By Zhang Mengying
Investing.com – The dollar was down on Monday morning in Asia over recession fears following weakening U.S. consumer confidence.
The U.S. Dollar Index that tracks the greenback against a basket of other currencies edged down 0.20% to 103.98 by 1:32 AM ET (5:32 AM GMT).
The USD/JPY pair fell 0.28% to 134.79.
U.S. University of Michigan consumer sentiment released on Friday showed that consumer confidence was at a record low in June, prompting investors’ bets on U.S. interest rate hikes.
For monetary policy moves, the U.S. Federal Reserve Bank of San Francisco President Mary Daly said on Friday that she supports another 75 basis-point interest rate hike in July while Fed Bank of St. Louis President James Bullard said fears of a U.S. recession are overblown.
“There’s a feeling that things aren’t as bad as we thought they were going to be,” Pepper International founder Carol Pepper told Bloomberg. Pepper added, “there’s a hope that perhaps we’ve oversold, perhaps there’s not going to be a recession.”
“The dollar tends to rise when people worry about a global recession,” Commonwealth Bank of Australia (OTC: CMWAY ) strategist Joe Capurso told Reuters.
Investors now also shift their focus to the Group of Seven (G7) leaders' meeting.
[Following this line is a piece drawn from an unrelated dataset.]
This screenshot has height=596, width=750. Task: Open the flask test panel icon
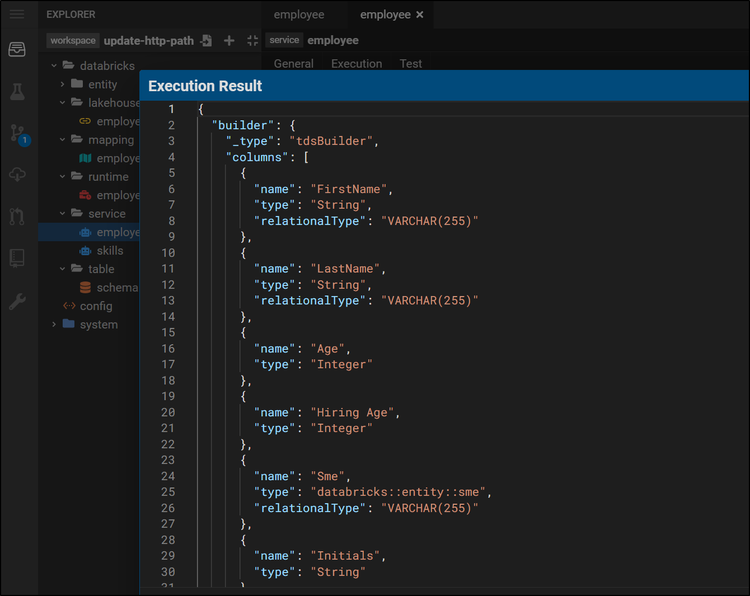[x=17, y=92]
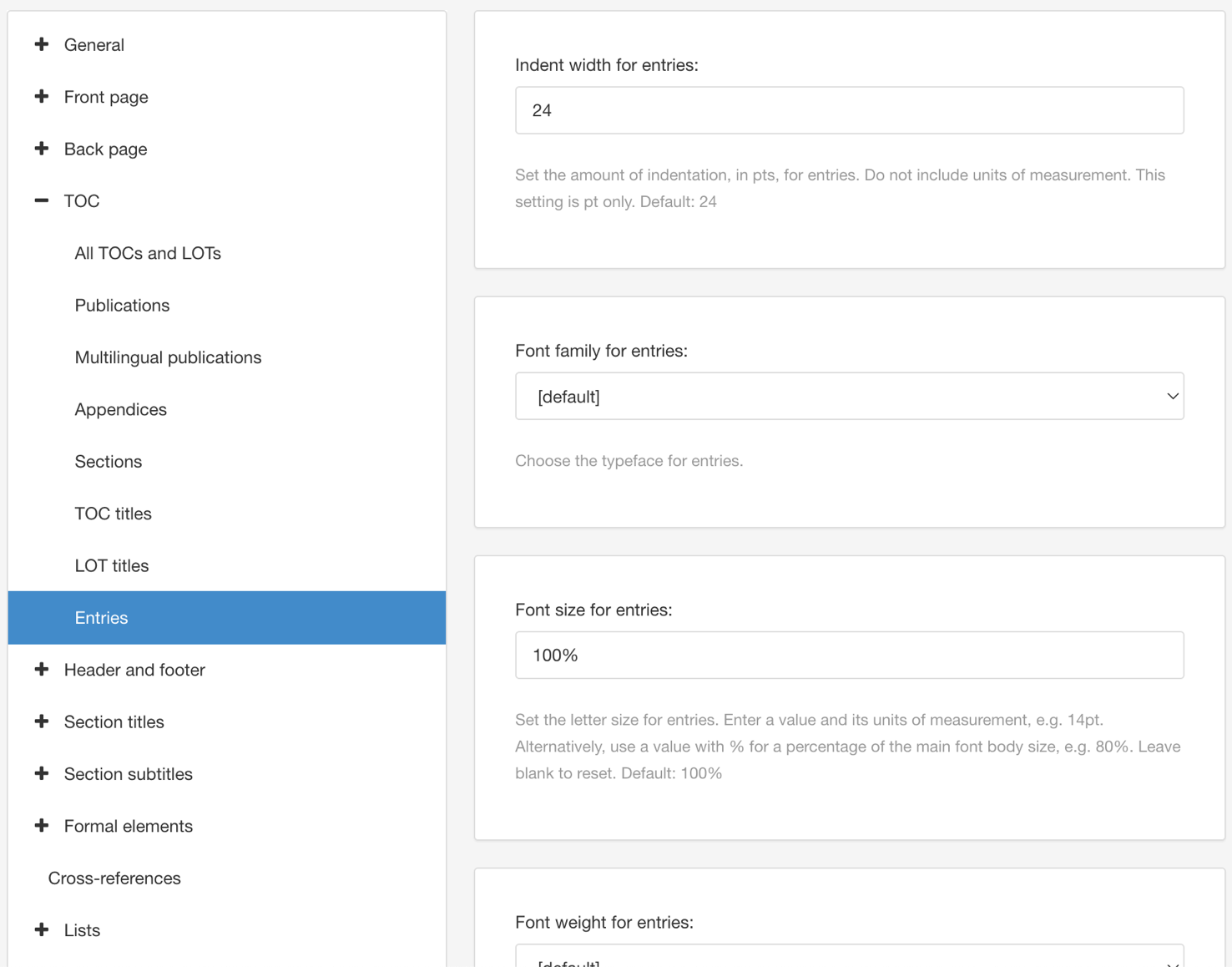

The leaders plan to leaders plan to offer indefinite support to Ukraine for its defense against Russia’s invasion. The U.S., UK, Japan, and Canada also plan to announce a ban on new gold imports from Russia during the G7 summit.
In Asia Pacific, China’s purchasing managers index is due on Thursday, which could provide a clue on the world’s second-largest economy’s economic rebound path after COVID-19 disruptions.